Consortium Withdrawl Statement
Posted: Tue Oct 11, 2016 10:39 am
As you may be aware, since submitting our increased investment proposal of £500,000, David Ward has changed sides and the Tamplin consortium has submitted its final increased offer. These changes in circumstances have caused us to re-evaluate our position.
Before we comment further, we should remind you of the background, which is as follows:
1. At an informal half yearly full members meeting held on 15 June, the Board, without warning, presented the members with an offer from an unknown individual to secure an instant 80 per cent of the Club in exchange for five equal instalments of £250,000 with no guarantee for any payment after the first. This had received the "unanimous backing of your board"

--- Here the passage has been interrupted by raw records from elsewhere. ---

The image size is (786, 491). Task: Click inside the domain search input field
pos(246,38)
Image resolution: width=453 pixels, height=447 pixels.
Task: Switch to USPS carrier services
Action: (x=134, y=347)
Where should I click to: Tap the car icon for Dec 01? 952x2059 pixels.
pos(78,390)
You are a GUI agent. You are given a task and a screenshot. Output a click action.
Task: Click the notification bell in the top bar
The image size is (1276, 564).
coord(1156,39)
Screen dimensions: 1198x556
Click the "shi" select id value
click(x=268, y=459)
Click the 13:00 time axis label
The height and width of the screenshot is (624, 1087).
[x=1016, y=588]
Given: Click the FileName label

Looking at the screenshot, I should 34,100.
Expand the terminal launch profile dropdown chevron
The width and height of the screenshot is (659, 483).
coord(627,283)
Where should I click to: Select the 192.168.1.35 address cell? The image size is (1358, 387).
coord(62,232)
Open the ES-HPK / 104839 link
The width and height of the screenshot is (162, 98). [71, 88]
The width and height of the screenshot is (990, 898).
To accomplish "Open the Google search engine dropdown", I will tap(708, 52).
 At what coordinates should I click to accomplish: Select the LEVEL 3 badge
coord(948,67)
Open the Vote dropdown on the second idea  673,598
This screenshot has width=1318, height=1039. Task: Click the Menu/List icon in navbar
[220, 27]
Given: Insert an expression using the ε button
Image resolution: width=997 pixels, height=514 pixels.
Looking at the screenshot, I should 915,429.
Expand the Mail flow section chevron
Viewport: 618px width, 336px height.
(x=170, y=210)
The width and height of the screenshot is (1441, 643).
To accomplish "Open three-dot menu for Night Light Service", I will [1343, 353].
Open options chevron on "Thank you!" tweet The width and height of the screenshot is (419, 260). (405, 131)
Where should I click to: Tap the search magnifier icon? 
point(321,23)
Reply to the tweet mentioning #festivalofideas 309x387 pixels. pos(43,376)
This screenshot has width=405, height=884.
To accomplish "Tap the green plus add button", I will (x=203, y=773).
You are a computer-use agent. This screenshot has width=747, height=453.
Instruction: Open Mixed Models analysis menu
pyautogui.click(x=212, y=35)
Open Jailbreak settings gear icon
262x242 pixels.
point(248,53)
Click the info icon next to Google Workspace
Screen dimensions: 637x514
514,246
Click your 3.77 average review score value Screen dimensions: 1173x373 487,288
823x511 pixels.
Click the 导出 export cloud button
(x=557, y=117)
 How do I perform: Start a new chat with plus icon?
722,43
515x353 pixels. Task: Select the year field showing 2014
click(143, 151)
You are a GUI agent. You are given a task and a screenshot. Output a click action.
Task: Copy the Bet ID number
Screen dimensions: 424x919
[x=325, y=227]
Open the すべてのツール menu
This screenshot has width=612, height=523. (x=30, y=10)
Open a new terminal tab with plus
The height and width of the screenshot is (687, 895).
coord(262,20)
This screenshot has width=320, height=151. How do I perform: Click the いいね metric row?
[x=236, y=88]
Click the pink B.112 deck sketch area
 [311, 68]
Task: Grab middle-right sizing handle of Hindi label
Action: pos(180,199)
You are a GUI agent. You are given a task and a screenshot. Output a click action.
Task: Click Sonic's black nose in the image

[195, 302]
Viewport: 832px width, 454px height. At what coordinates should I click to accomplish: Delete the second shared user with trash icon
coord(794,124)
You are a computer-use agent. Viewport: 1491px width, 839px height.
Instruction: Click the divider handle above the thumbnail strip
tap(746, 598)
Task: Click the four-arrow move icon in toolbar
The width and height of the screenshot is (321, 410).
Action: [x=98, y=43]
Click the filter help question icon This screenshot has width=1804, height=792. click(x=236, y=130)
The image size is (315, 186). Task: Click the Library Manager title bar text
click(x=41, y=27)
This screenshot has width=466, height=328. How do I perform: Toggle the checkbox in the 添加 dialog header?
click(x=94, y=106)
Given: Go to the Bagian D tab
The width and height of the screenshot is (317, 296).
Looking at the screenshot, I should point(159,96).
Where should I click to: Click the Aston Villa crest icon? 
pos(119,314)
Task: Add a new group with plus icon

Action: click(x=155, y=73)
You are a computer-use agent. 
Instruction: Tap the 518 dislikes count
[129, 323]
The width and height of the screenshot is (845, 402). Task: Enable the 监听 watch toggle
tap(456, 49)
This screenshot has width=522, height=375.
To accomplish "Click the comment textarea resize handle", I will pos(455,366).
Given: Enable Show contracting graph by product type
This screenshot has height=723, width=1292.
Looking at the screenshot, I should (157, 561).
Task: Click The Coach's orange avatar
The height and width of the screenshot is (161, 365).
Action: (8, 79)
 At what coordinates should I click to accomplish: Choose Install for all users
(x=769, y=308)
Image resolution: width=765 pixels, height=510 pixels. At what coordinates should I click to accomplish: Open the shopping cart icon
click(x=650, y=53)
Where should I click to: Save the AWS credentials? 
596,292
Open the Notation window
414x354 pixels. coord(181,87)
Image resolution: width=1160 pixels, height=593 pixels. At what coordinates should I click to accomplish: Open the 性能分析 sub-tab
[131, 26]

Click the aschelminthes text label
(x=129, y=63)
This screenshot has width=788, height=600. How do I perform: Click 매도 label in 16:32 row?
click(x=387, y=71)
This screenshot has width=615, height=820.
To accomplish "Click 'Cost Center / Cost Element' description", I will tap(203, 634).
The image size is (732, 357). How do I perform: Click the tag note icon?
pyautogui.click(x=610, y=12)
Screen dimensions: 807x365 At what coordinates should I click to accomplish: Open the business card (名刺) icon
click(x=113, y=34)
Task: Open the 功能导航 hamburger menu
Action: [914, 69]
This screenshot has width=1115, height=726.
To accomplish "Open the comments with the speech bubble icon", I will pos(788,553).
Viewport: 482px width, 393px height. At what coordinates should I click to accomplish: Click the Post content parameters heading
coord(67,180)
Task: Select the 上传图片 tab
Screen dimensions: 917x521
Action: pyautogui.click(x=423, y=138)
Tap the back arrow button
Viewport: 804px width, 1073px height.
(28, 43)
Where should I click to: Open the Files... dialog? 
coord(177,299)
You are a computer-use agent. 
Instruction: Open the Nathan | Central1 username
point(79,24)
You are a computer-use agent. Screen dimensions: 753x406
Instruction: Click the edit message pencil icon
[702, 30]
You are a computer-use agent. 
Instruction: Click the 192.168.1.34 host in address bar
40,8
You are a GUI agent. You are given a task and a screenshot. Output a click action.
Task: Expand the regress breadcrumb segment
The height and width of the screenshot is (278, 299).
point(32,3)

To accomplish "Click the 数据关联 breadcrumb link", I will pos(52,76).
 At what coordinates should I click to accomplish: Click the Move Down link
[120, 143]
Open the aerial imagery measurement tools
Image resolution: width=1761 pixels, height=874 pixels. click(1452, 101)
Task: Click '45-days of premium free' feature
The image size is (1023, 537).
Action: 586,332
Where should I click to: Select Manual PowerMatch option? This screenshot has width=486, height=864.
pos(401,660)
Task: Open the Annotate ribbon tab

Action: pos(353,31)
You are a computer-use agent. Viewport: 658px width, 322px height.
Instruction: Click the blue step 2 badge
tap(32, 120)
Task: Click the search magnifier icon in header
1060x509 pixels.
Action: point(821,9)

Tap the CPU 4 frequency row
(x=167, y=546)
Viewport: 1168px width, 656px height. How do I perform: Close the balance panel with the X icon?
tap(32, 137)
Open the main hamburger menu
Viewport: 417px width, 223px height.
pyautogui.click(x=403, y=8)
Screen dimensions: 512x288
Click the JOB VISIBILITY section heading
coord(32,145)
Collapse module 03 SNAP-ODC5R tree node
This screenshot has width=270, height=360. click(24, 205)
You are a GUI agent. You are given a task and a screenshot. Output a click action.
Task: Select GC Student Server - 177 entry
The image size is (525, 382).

2. We quickly became aware that many members and supporters were extremely concerned by this action, which appeared to be promoting the sale without due consideration and information. We always felt that the proposal was insufficient financially and lacked appropriate safeguards
3. It was for this reason that we formed our consortium and our first offer was submitted to the board on 22 June.
4. We have always made it clear that whilst we were prepared to accept responsibility by owning a substantial stake in the Club between us and driving it forward, this was never our prime motivation. Our consortium was formed purely to provide members and supporters with an alternative to the insufficient offer then being pushed through by the board, from a group of like-minded people with a longstanding association with the Club and an understanding of its ethos and values, both on and off the field. This became even more important after the Board's public statement of 27 June, when they "were more than happy to recommend Glen Tamplin's offer to its members"
5. At the meeting with members held on 22 August, it was suggested that both parties should seek to work together. However, the proposals we made were rejected by Glenn Tamplin due to our conditions that he should not have immediate control and that he should provide legally binding guarantees for any future payments. We are pleased to see that he has now incorporated these conditions (subject to our further comments below) into his revised consortium offer.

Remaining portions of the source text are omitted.